"He surely is some worker!" vowed Mike Haggart.

The day passed and evening came on apace. Chenoa Pete rolled himself in a blanket and lay down. Mike Haggart set himself to watch till midnight. The moon rose and the stars came out.

All through that long day, loping and walking by turns, no definite plan formed itself in Lucky Jim's mind with regard to the manner of successfully handling the crooks even should he succeed in intercepting them. True, he had their lariat about his waist, and his gun was still in its holster at his belt—he had dried and cleaned it the first time he rested. Even so, the idea of shooting them down in cold blood was repugnant to him, and besides, might not be wholly effective, for the raft would continue to drift. But walking or running, the problem never for a moment left his mind.

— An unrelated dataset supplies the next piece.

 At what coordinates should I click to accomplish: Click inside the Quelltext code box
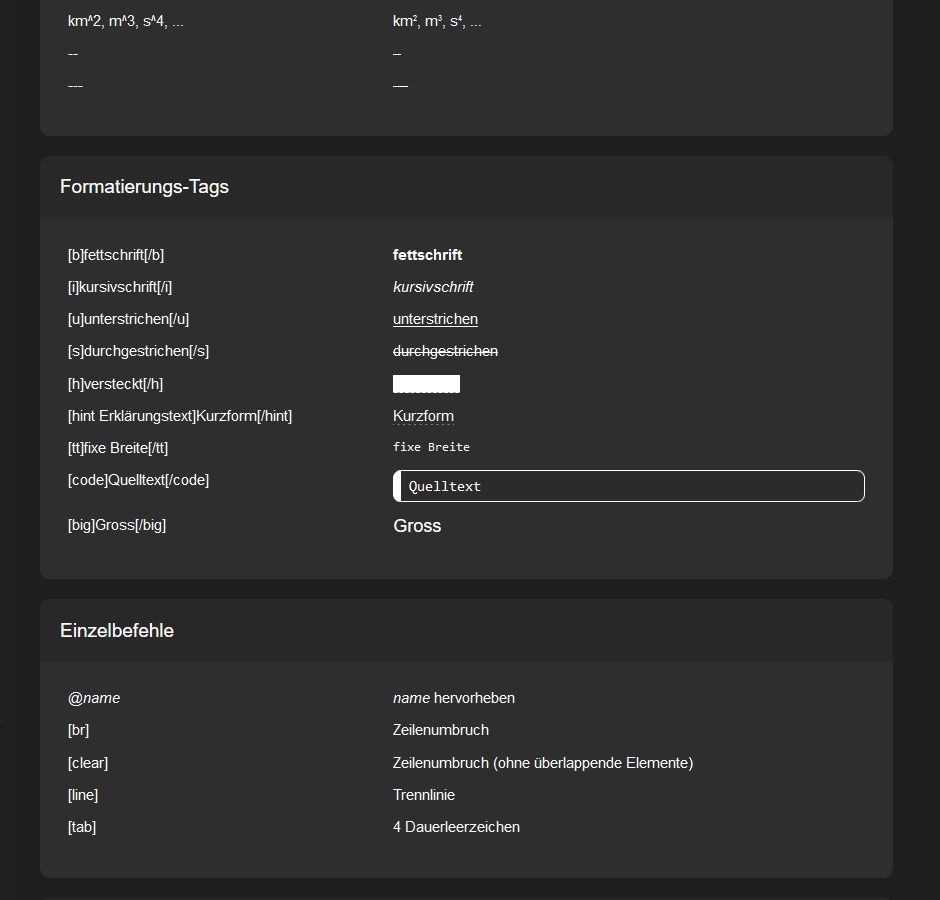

He rested for two full hours at sunset, but when the moon shot up he resumed his way. As when he crossed the flat in the spring, he was going it blind. In reality, however, his sense of direction was so highly developed that he might have been racing along a chalked line that ended opposite Totatla City. During the years he had spent in Alaska, Lucky Jim had taken longer chances, and many of them, to save a long detour. He was a man perfectly at home in the wilderness.

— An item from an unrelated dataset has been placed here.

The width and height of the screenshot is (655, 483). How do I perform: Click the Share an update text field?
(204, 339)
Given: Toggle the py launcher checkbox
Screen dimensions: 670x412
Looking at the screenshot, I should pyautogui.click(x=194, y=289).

For the first time in his carefree life he worried over an issue, dreaded the approach of the crucial moment. Not for his own, be it understood, but for Dad Manslow's sake. He would have done just as much on his own behalf, but he never would have worried, racked his brain for a solution to the affair. He would have trusted to what he called his luck, and backed the same with his indefatigable spirit and energy.

At six in the morning he encountered a rather wide back slough, the quicksand on the edge of which gave him pause. A bank of blue smoke rimmed with sunlight away to the left he guessed must be Totatla City. He reasoned, therefore, that he could not be far from the river. He was nervous, but never for a moment did he forget the main chance. He must get to the river just as fast as he could. He started along the bank of the slough.

Lucky Jim no longer ran. Nor, despite his long fast and his almost continuous effort, could it be said that he staggered. It was a queer, humped-up lope. The joints of his knees were so stiff, and ached so that, in order to avoid bending them, when taking a step he flung his leg out from his body. On the stage or in a motion picture, his manner of locomotion would have been considered a scream.

The lariat was still about his waist, and the gun still hung at his belt.

He came upon the river suddenly on rounding a bend. To stave off reaction, the desire to fling himself down and forget everything, he walked into the river and headed for an island against which the current nibbled. At the deepest point, which was a mere dozen feet from the island, the water just reached his armpits. He breasted this on an upstream slant and finally effected a landing.